The newly penned Paris Agreement calls for developing and developed countries alike to prioritize national adaptation planning. It sets out an adaptation goal -- a first in international climate change agreements. Regrettably, the goal is not backed by clear targets or new financial commitments.

This is, in part, because how much we need to adapt to climate change depends on how successfully we mitigate temperature rise. But the impacts of climate change are already being felt at home and abroad, especially as extreme weather events intensify. So action is required now and into the future, no matter how ambitiously we cut emissions.

Here in Canada, plans for climate change mitigation are needed urgently to deliver the commitments we made in Paris. Given the provinces' recent actions and the new role Ottawa is playing, there is reason to be optimistic about what environment ministers will achieve on mitigation.

But adaptation is also pressing. Floods in Manitoba, Saskatchewan and Alberta in the past five years have cost provincial economies billions of dollars -- the 2013 floods in southern Alberta were the most expensive climatic event in the history of Canada, with a pricetag of over $6 billion. Climate change has also been particularly severe in Canada's Arctic, where warming is taking place at almost twice the global rate and the loss of sea ice -- among other effects of climate change -- is having a serious impact on livelihoods.

As troubling as these developments in Canada are, they pale in comparison to extreme weather events in developing countries. When Hurricane Ivan struck Grenada in 2004, the damage was more than twice the Caribbean nation's GDP. In 2013, Typhoon Haiyan killed over 6,000 people in the Philippines, and 2015's Cyclone Pam damaged over 90 per cent of the homes in Vanuatu.

Internationally, adaptation to climate change has been drawing greater attention since the Kyoto Protocol was adopted in 1997. Recognizing that developing countries will be disproportionately impacted by climate change, efforts to respond to developing countries' adaptation needs have included the Least Developed Countries Fund in 2001, the Adaptation Fund also in 2001, and creating a process for developing countries for national adaptation plans in 2010.

Staff at my organization, the International Institute for Sustainable Development (IISD), have spent the past 15 years researching and championing adaptation efforts in Canada and internationally. We are partnering with the University of Winnipeg to launch a Prairie Climate Centre that will provide cutting edge scientific research to a range of public and private sector decision makers, and currently spearhead a global network of developing countries and bilateral donors who are working to strengthen and implement National Adaptation Plans to promote climate resilient development.
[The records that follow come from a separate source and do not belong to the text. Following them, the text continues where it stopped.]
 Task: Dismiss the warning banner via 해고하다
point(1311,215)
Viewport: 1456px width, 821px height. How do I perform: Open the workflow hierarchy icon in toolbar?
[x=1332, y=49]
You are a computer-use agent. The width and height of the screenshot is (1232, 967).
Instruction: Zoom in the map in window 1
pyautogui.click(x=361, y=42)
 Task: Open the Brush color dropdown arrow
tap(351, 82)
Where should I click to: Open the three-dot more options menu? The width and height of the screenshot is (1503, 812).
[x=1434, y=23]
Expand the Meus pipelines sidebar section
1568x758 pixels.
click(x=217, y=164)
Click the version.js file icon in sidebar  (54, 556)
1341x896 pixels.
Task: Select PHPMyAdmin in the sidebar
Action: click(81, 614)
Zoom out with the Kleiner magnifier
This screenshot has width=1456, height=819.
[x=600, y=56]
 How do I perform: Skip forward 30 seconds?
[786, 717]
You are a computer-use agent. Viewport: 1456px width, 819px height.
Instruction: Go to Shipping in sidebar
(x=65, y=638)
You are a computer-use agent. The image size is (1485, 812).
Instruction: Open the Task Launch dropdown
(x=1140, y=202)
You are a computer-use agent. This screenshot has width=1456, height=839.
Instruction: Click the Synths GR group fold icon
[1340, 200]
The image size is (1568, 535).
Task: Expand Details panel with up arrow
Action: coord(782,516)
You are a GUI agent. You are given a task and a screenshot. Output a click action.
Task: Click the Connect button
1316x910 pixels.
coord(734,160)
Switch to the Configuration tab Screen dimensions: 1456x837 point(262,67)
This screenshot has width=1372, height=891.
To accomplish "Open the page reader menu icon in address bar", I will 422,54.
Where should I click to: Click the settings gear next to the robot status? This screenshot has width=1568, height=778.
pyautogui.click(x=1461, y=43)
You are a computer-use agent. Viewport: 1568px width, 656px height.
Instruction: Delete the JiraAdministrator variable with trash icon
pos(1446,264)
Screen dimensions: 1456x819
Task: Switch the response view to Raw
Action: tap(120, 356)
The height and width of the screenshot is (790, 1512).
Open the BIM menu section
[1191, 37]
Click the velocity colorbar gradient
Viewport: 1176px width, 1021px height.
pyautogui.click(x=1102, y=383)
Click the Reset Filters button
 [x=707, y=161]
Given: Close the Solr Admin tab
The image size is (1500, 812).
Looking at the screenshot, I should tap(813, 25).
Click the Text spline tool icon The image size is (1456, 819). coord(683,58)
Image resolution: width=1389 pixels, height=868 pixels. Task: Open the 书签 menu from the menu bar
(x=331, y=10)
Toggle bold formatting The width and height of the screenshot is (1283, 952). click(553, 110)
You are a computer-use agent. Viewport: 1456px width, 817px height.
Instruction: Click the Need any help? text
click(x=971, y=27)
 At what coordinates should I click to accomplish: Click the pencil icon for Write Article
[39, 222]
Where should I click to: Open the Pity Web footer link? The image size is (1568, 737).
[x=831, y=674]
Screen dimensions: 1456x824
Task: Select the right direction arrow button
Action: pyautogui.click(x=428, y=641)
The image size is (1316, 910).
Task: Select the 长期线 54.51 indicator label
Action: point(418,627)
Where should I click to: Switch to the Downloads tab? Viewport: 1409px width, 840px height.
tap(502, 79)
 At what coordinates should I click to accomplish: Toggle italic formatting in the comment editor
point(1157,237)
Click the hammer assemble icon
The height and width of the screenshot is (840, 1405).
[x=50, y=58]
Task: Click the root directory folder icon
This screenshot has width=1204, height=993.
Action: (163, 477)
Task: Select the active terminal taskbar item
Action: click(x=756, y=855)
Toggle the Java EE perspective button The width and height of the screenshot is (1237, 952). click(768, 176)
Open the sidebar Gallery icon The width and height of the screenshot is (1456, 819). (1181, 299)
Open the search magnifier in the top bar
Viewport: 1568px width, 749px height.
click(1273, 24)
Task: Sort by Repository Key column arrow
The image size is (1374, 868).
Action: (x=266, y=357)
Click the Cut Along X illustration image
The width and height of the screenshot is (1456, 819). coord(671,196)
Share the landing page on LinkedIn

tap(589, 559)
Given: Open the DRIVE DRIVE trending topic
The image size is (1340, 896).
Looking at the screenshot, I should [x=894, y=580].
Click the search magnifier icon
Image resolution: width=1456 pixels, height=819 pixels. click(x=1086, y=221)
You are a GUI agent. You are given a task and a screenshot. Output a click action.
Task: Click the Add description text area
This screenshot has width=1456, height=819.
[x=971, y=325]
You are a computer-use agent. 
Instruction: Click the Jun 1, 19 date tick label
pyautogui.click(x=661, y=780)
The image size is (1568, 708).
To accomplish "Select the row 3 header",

Yet, adaptation has had a relatively low profile here in Canada. As a wealthy country that has done its share of contributing to climate change, we have a responsibility to do more to help poorer countries to adapt to the changes that are already undermining their development prospects. We also should focus on adaptation planning for Canada; some groundwork was laid for a national adaptation plan in Canada in the 2011 Federal Adaptation Policy Framework, but the Paris Agreement's emphasis on adaptation

planning in all countries is an opportunity to strengthen this.

When they meet this week, provincial leaders will strategize on ways to cut emissions and adapt to climate change. They have their work cut out for them. But as Canada's leaders "turn to face the strange," as the late David Bowie sang in his 1971 hit "Changes," ministers should also recognize that early investment in adaptation -- at home and abroad -- will go far toward preventing damages and costs from climate change related disasters in the long term.

Scott Vaughan is the president and CEO of the International Institute for Sustainable Development (IISD). From 2008 to 2013 he was Canada's federal commissioner of the environment and sustainable development.